The embarrassment is that the athlete finding is used twice, in opposite directions. Attenuated insular response in athletes is cited as showing that training improves interoceptive efficiency; then, when habitual physical activity turns out to predict lower self-reported interoception, the same attenuation is cited as showing that trained people habituate and stop noticing. A mechanism that explains a result and its reverse is not yet doing explanatory work. What the field needs, and does not have, is a criterion distinguishing efficient attenuation from decayed contact — the same problem in a different vocabulary as is-more-interoceptive-awareness-better.
The timescale reversal
The single most surprising result on this page: in Wallman-Jones et al., momentary physical activity raised self-reported interoception (B = 0.0025 per millig) while habitual weekly physical activity lowered it (B = −0.05, β = −.29), in one multilevel model on one sample.
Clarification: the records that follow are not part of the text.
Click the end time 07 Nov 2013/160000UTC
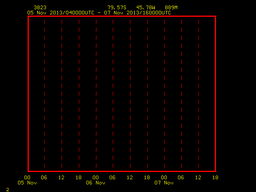This screenshot has height=192, width=256. [x=138, y=13]
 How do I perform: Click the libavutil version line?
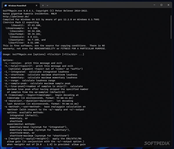point(26,26)
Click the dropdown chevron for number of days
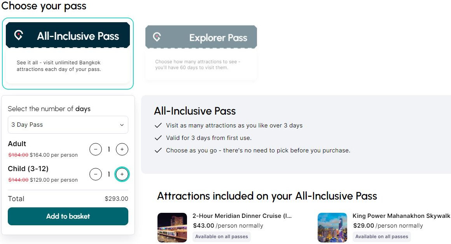Image resolution: width=451 pixels, height=244 pixels. (122, 125)
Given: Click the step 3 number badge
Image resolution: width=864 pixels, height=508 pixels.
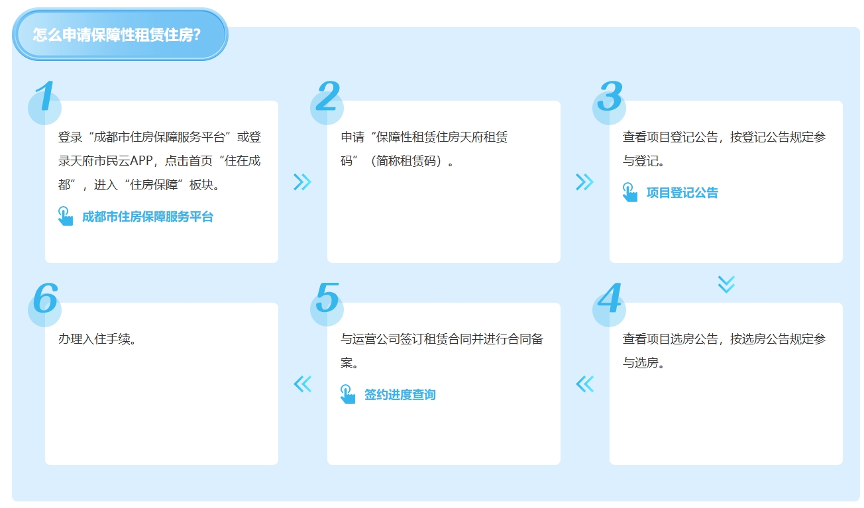Looking at the screenshot, I should pyautogui.click(x=610, y=99).
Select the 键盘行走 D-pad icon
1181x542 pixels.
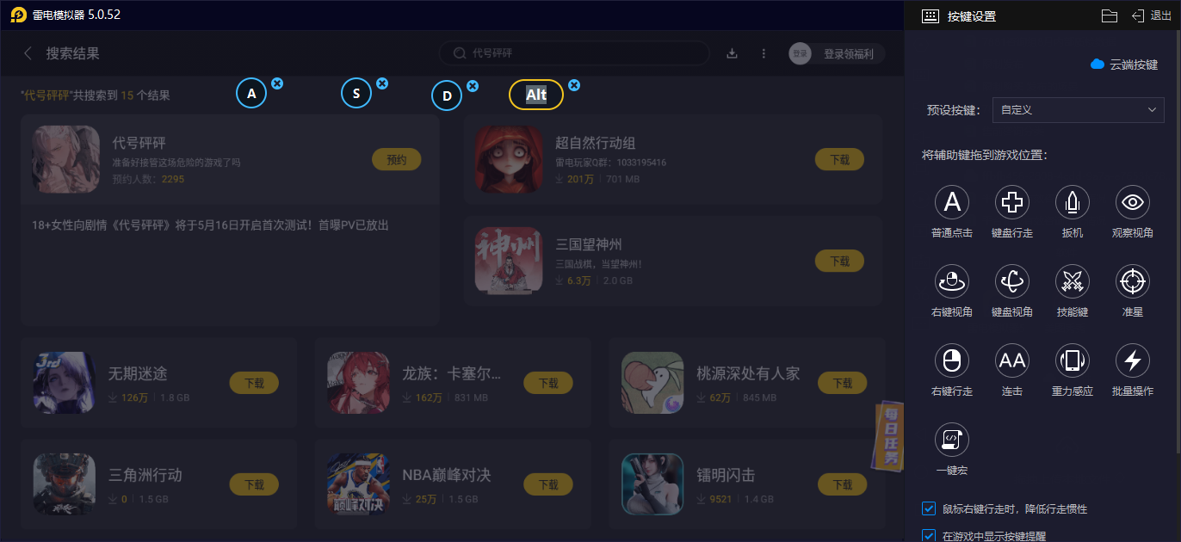1012,202
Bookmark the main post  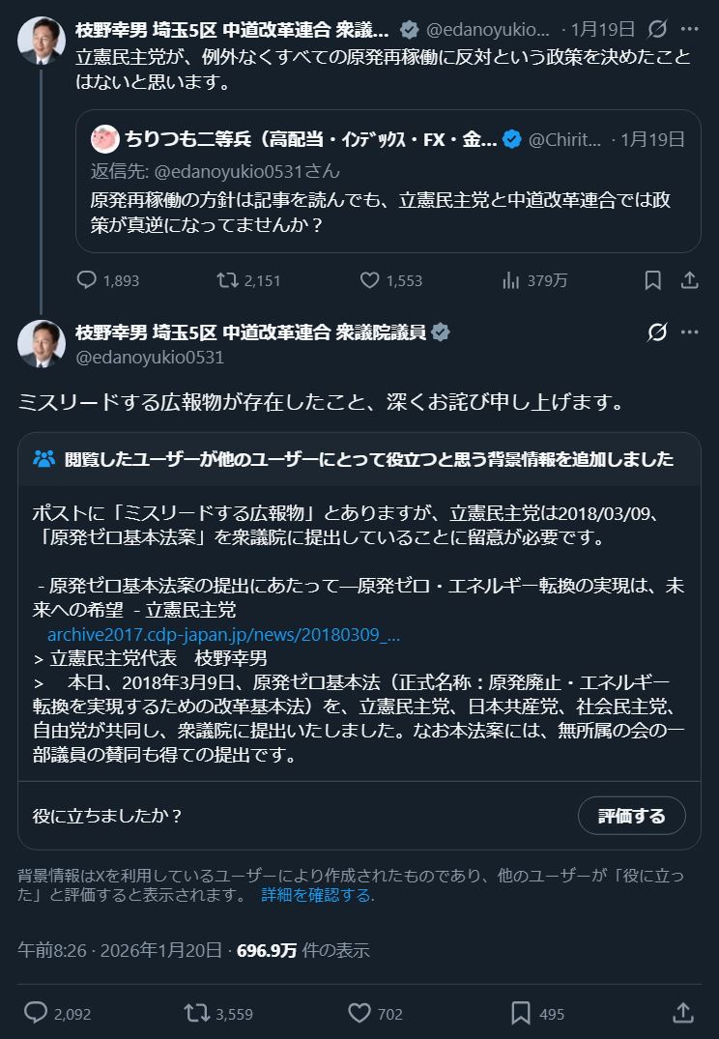[521, 1013]
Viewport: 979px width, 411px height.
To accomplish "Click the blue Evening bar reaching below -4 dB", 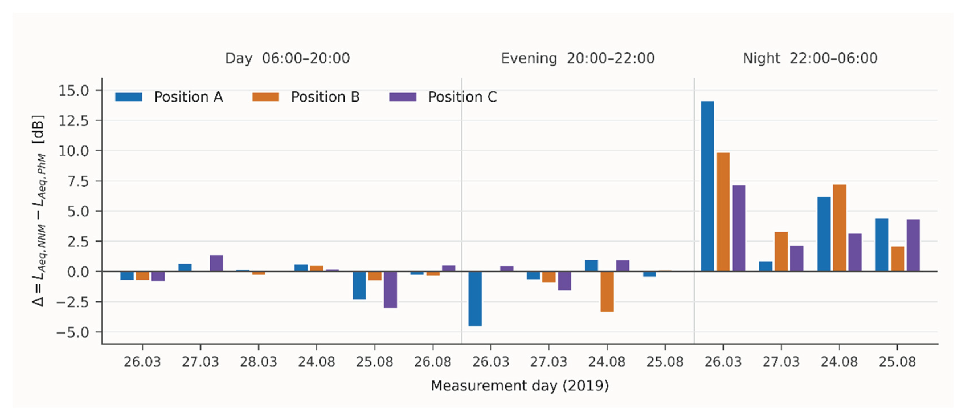I will [x=475, y=299].
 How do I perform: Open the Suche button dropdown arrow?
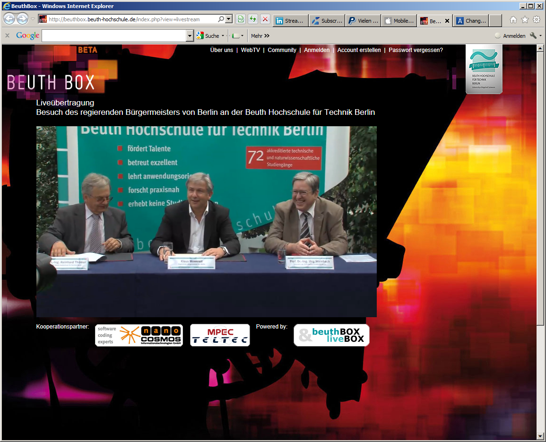223,36
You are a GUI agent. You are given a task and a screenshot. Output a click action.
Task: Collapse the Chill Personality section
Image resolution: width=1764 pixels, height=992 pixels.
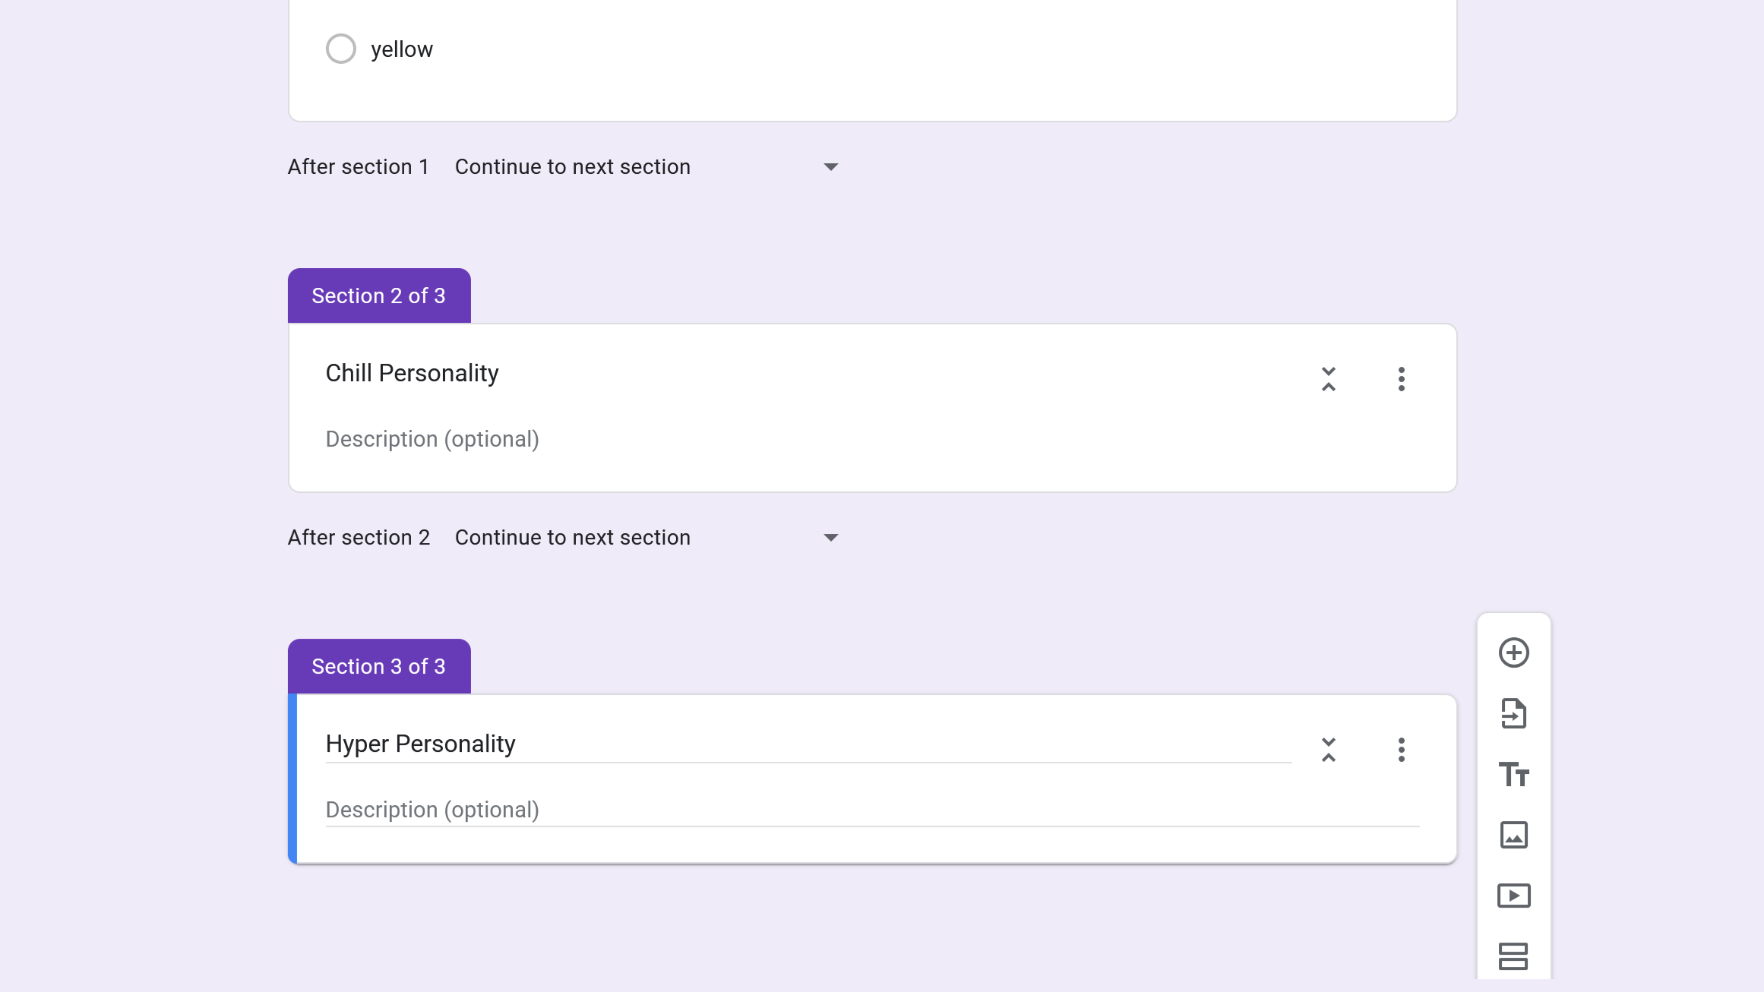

Their explanation is habituation: people accustomed to exercise-induced bodily change stop attending to it, freeing attention for the environment (Marshall et al. 2022).
The same shape appeared one level down in their own data — participants in the highest baseline-accuracy tertile showed decreases in self-reported interoception with acute activity where the lower two tertiles showed increases. Two independent expressions of “the more practised perceiver notices less,” which is at least internally consistent, and which is why the habituation account survives its circularity better than it might.
For what this does to the wiki’s construct pages, see state-vs-trait-interoception.
Screen time specifically
The claim that screen-based sedentary behaviour is distinctly bad for interoception — as opposed to sitting in general — rests on one study. In Wallman-Jones et al., both non-screen sedentary categories outscored screen time (non-screen social +1.13, non-screen solitary +0.67), which is the paper’s cleanest structural result because it dissociates posture from attention: the participants were sitting either way. Sleeping scored lowest of all (−1.73), which is unsurprising and mildly reassuring about the measure.
Read cautiously, it says attention captured by a screen is unavailable to the body — Pennebaker & Lightner’s (1980) competition of cues, a 45-year-old finding from exercise psychology arriving in interoception research. Read incautiously, it becomes the health recommendation the paper’s conclusion offers, on N = 70 self-report observations with no control questionnaire and no experimental manipulation. The wiki holds the first reading.
Where this connects
- interoceptive-exposure — if physical activity is a naturally occurring interoceptive exposure, the clinical literature’s deliberate version and the sport-science literature’s incidental one are the same intervention at different doses. Neither literature cites the other much.
- khalsa-2018-interoception-roadmap — the field’s consensus roadmap calls for interoceptive interventions; exercise is the cheapest candidate anyone has proposed and is essentially absent from that document.
- does-mindfulness-enhance-interoceptive-accuracy — the parallel case, and the cautionary one. Contemplative training also promised to raise interoceptive contact, delivered on attention and sensibility, and did not deliver on accuracy. Everything measured on this page so far is self-report. The accuracy version of the exercise claim has not been tested in daily life at all.